Top of PROVIDED PASSAGE

Bill Gates, co-chair of the Bill & Melinda Gates Foundation, said here Wednesday that he is optimistic about the progress toward global health and the sustainable development goals.
He said at a forum held under the "Goalkeepers" event that the progress can be further accelerated, saying "the last 16 years have been wonderful and the next 15 years we can do more."
Gates cited the major trends which have led to this progress. Among them is the frontier of science that is moving faster today than ever before, with more people in college, more research and more articles being published.
"This is where we get new drugs, new vaccines, more ways to get in touch with health workers doing everything they need to do, this is a key reason why life today is so different than 200 years ago," he said.
At the forum Gates demonstrated the MetaFridge, a newly developed refrigerator which can keep vaccines at the required low temperatures for five to nine days without any power. It targets those children in remote areas of developing countries who do not have access to vaccines due to delivery problems.
"We are at a defining moment in the history of global development where we can either collectively show resolve and get the job done, or turn our backs on human suffering and inequity," he said. "I believe when people know about the progress we've already made, they'll be inspired to finish the job."
Goalkeepers 2017 was preceded by the Goalkeepers Global Goals Awards dinner on Sept. 19 to honor outstanding activists who have demonstrated a positive impact on people's lives, and who inspire others to accelerate progress towards the development goals.
Several announcements were made during the event, signifying further international commitment across sectors to achieving the global goals. In addition to the Gates Foundation's new 200-million-U.S.-dollar contribution to the Global Financing Facility, a platform supporting women's and children's health in developing countries, four other multisector "Accelerators" were announced at the event, which involve women's movements, community health workers, digital financial inclusion and child undernutrition.
These events followed the release last week of "Goalkeepers: The Stories Behind the Data," a new report by Bill and Melinda Gates that uses data projections from the Institute for Health Metrics and Evaluation at the University of Washington to forecast future scenarios for 18 indicators of the Global Goals, including child and maternal mortality, HIV/AIDS, stunting, family planning and access to financial services.

Bottom of PROVIDED PASSAGE
Top of DATASET ENTRIES

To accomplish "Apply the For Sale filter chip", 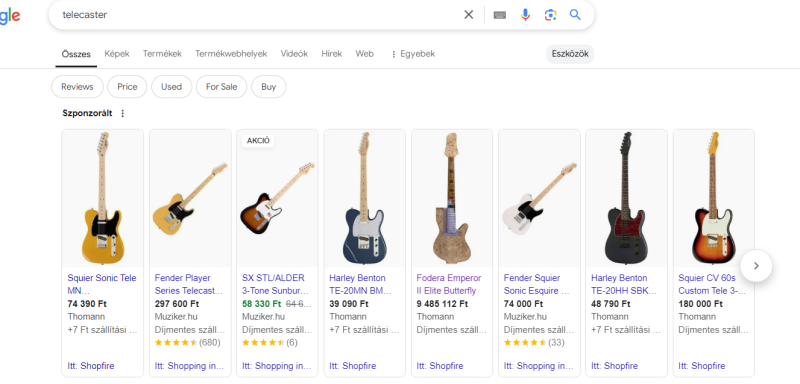I will coord(221,87).
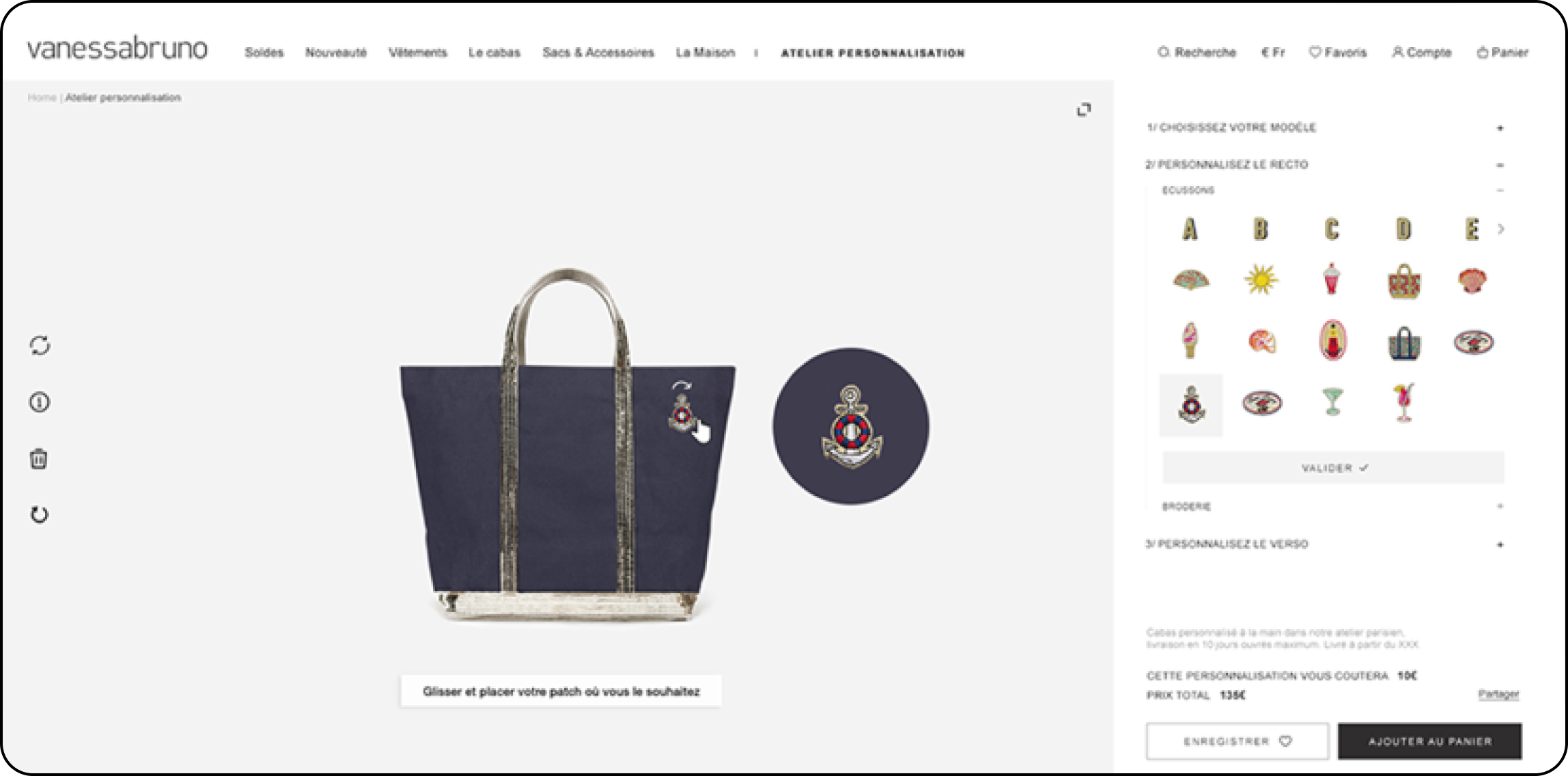Screen dimensions: 1568x776
Task: Open Sacs & Accessoires menu
Action: point(598,53)
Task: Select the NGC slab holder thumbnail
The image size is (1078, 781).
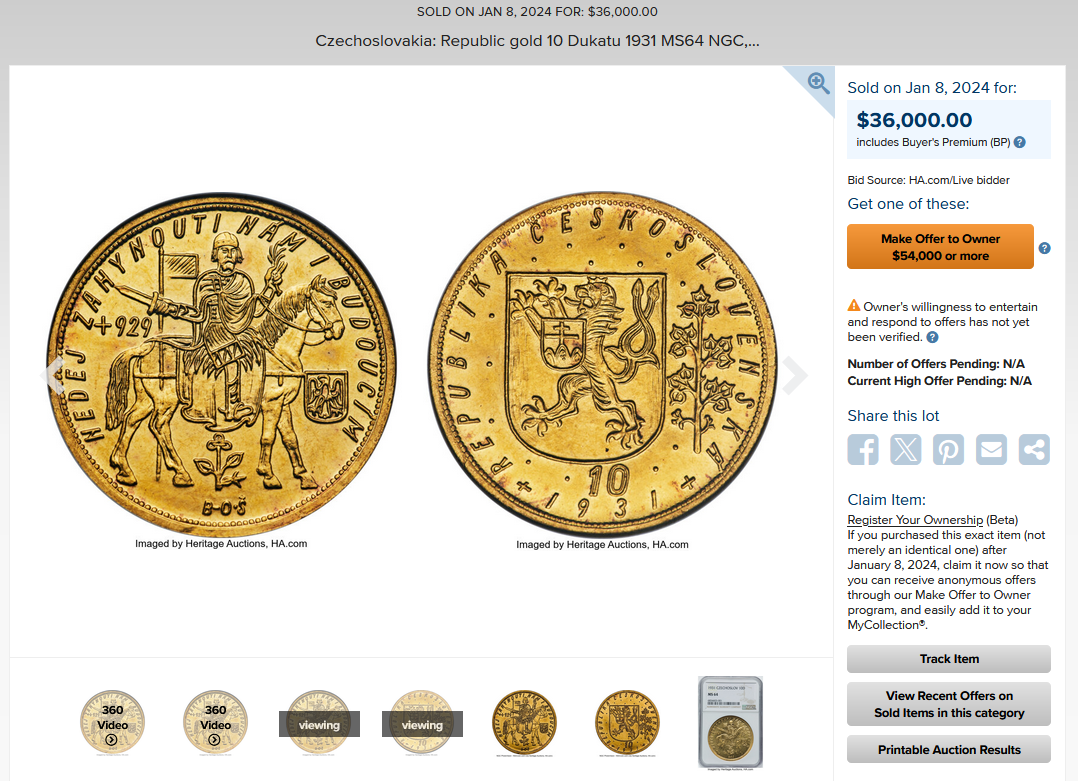Action: pyautogui.click(x=730, y=722)
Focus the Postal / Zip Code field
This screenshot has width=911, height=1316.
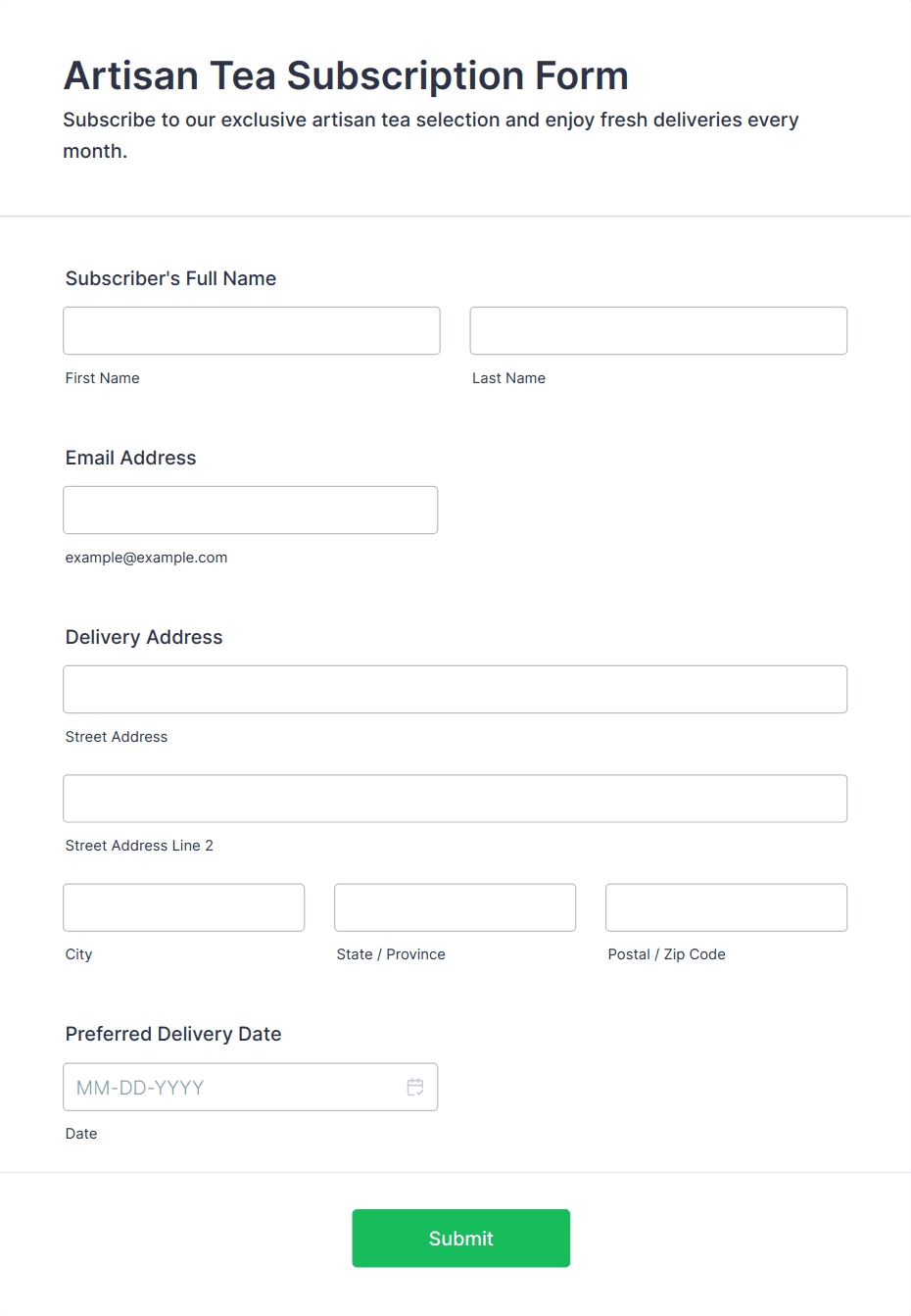coord(727,907)
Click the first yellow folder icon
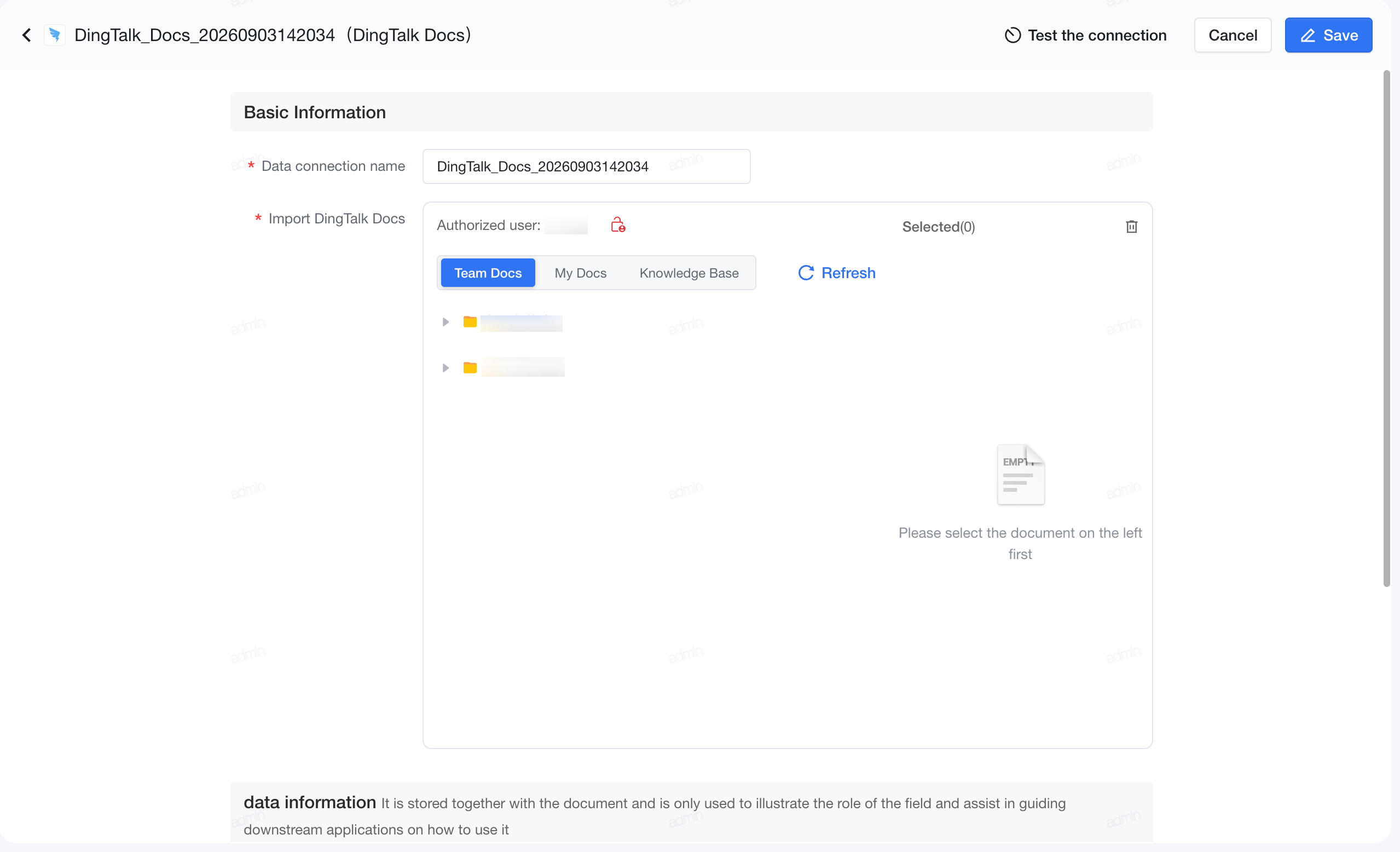This screenshot has height=852, width=1400. (470, 323)
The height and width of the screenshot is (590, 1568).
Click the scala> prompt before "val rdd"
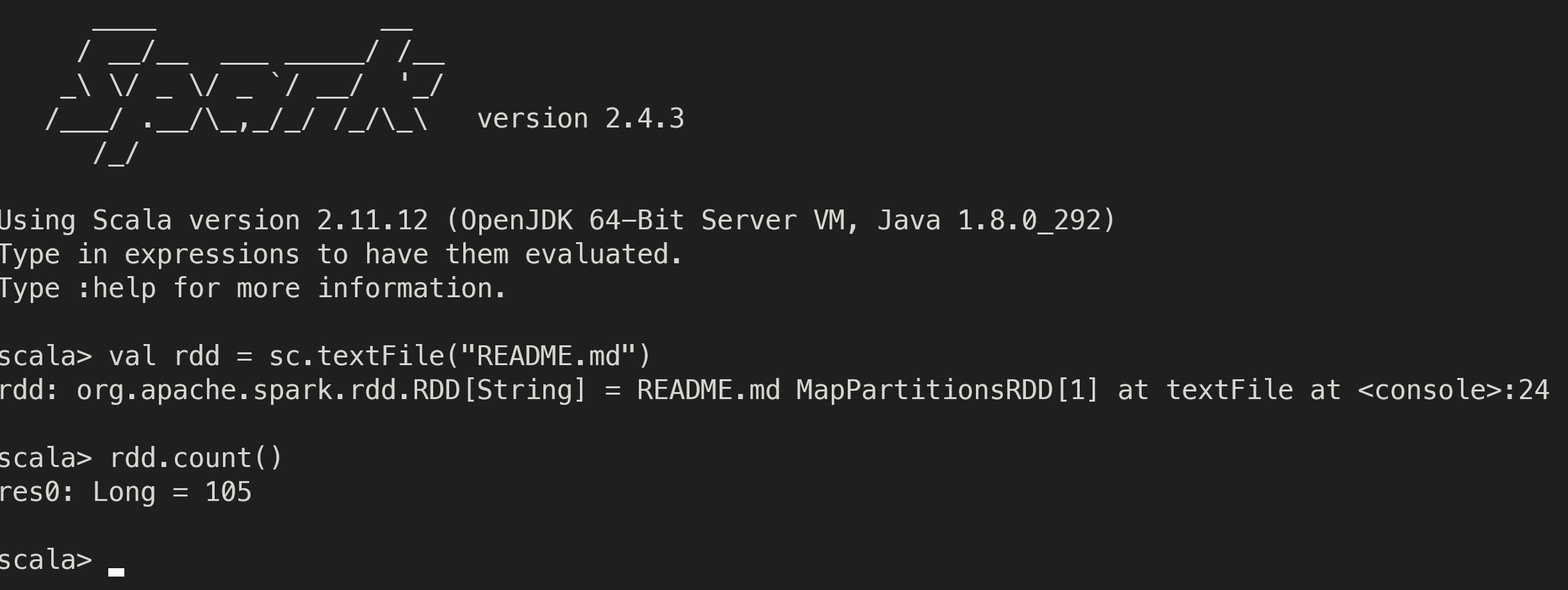tap(46, 356)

Bottom of DATASET ENTRIES

# EXERCISES:
1/ Answer these questions using the Goalkeepers article.
(a) For how many days can the MetaFridge keep vaccines at the required low temperatures without power?
(b) On what date was the Goalkeepers Global Goals Awards dinner held?
(c) What amount did the Gates Foundation newly contribute to the Global Financing Facility?
2/ Reproduce the Goalkeepers article starting with "Gates cited the" and going on through "to delivery problems.", substituting "immunizations" for each occurrence of "vaccines".

# PROBLEM SOLUTIONS:
1/
(a) Five to nine days.
(b) Sept. 19.
(c) 200 million U.S. dollars.

2/
Gates cited the major trends which have led to this progress. Among them is the frontier of science that is moving faster today than ever before, with more people in college, more research and more articles being published.
"This is where we get new drugs, new immunizations, more ways to get in touch with health workers doing everything they need to do, this is a key reason why life today is so different than 200 years ago," he said.
At the forum Gates demonstrated the MetaFridge, a newly developed refrigerator which can keep immunizations at the required low temperatures for five to nine days without any power. It targets those children in remote areas of developing countries who do not have access to immunizations due to delivery problems.